Activity: Repeat the records. Keep every word and mark exactly as it is.

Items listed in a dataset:

—————

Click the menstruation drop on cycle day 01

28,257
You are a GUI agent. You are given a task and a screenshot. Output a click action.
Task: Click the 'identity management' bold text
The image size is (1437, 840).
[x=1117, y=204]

—————

Problem solution:
Click the menstruation drop on cycle day 01

28,257
You are a GUI agent. You are given a task and a screenshot. Output a click action.
Task: Click the 'identity management' bold text
The image size is (1437, 840).
[x=1117, y=204]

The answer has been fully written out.